Istio integrates with distributed tracing systems using Envoy-based tracing. With Envoy-based tracing integration, applications are responsible for forwarding tracing headers for subsequent outgoing requests.
You can find additional information in the Distributed Tracing overview and in the Envoy tracing docs.
What is required for distributed tracing with Istio?
Istio enables reporting of trace spans for workload-to-workload communications within a mesh. However, in order for various trace spans to be stitched together for a complete view of the traffic flow, applications must propagate the trace context between incoming and outgoing requests.
In particular, Istio relies on applications to forward the Envoy-generated request ID, and standard headers. These headers include:
x-request-id
traceparent
tracestate
Zipkin users must ensure they propagate the B3 trace headers.
x-b3-traceid
x-b3-spanid
x-b3-parentspanid
x-b3-sampled
x-b3-flags
b3
Header propagation may be accomplished through client libraries, such as OpenTelemetry. It can also be accomplished manually, as documented in the Distributed Tracing task.
How does Envoy-based tracing work?
For Envoy-based tracing integrations, Envoy (the sidecar proxy) sends tracing information directly to tracing backends on behalf of the applications being proxied.
Envoy:
- generates request IDs and trace headers (i.e.,
X-B3-TraceId
) for requests as they flow through the proxy - generates trace spans for each request based on request and response metadata (i.e., response time)
- sends the generated trace spans to the tracing backends
- forwards the trace headers to the proxied application
Istio supports OpenTelemetry and compatible backends including Jaeger. Other supported platforms include Zipkin and Apache SkyWalking.
What generates the initial trace headers?
The Istio gateway or sidecar proxy (Envoy) generates the initial headers, if they are not provided by the request.
Why can't Istio propagate headers instead of the application?
Although an Istio sidecar will process both inbound and outbound requests for an associated application instance, it has no implicit way of correlating the outbound requests to the inbound request that caused them. The only way this correlation can be achieved is if the application propagates relevant information (i.e. headers) from the inbound request to the outbound requests. Header propagation may be accomplished through client libraries or manually. Further discussion is provided in What is required for distributed tracing with Istio?.

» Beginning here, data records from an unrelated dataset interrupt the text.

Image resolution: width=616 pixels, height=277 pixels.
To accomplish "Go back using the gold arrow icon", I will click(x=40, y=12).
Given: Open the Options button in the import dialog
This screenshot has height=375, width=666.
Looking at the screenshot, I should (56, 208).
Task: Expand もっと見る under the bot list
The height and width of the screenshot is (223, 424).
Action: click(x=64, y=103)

Why are my requests not being traced?
The sampling rate for tracing is set at 1% in the default
configuration profile.
This means that only 1 out of 100 trace instances captured by Istio will be reported to the tracing backend.

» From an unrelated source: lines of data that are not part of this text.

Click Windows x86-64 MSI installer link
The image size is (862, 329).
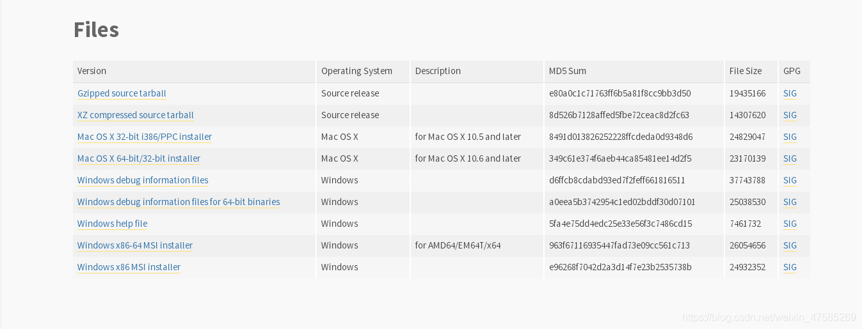coord(135,245)
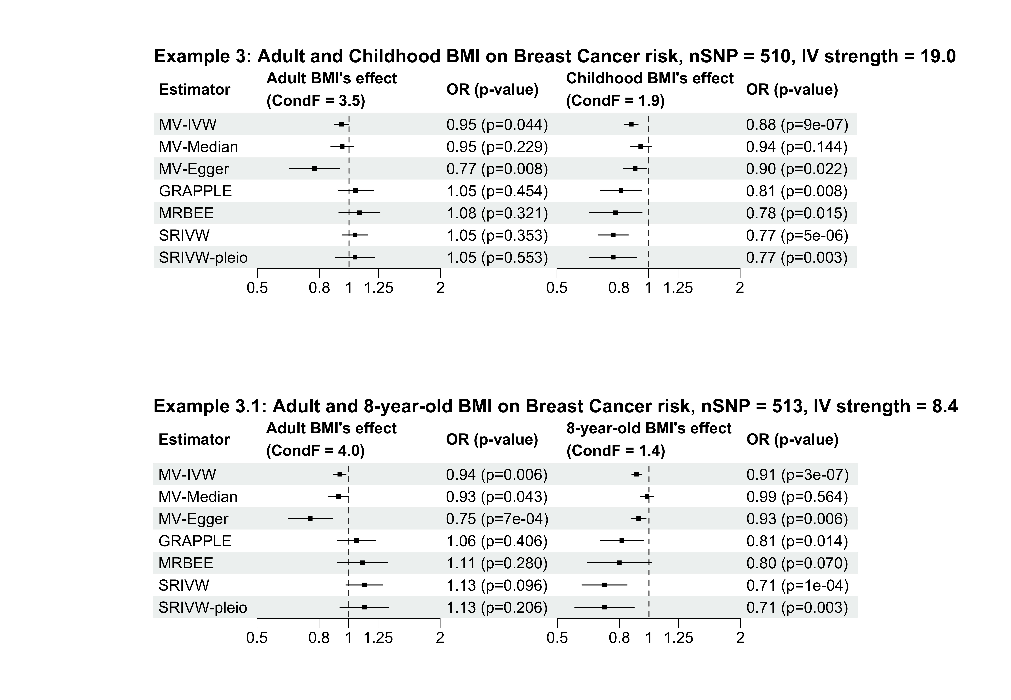Image resolution: width=1011 pixels, height=700 pixels.
Task: Select the value 1.11 (p=0.280)
Action: [x=497, y=563]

The sampling rate in the demo
profile is set to 100%. See
this section
for information on how to set the sampling rate.
If you still do not see any trace data, please confirm that your ports conform to the Istio port naming conventions and that the appropriate container port is exposed (via pod spec, for example) to enable traffic capture by the sidecar proxy (Envoy).
If you only see trace data associated with the egress proxy, but not the ingress proxy, it may still be related to the Istio port naming conventions.
How can I control the volume of traces?
Istio, via Envoy, currently supports a percentage-based sampling strategy for trace generation. Please see this section for more information on how to set this sampling rate.
Does Istio support request tracing for vert.x event bus messages?
Istio does not currently provide support for pub/sub and event bus protocols. Any use of those technologies is best-effort and subject to breakage.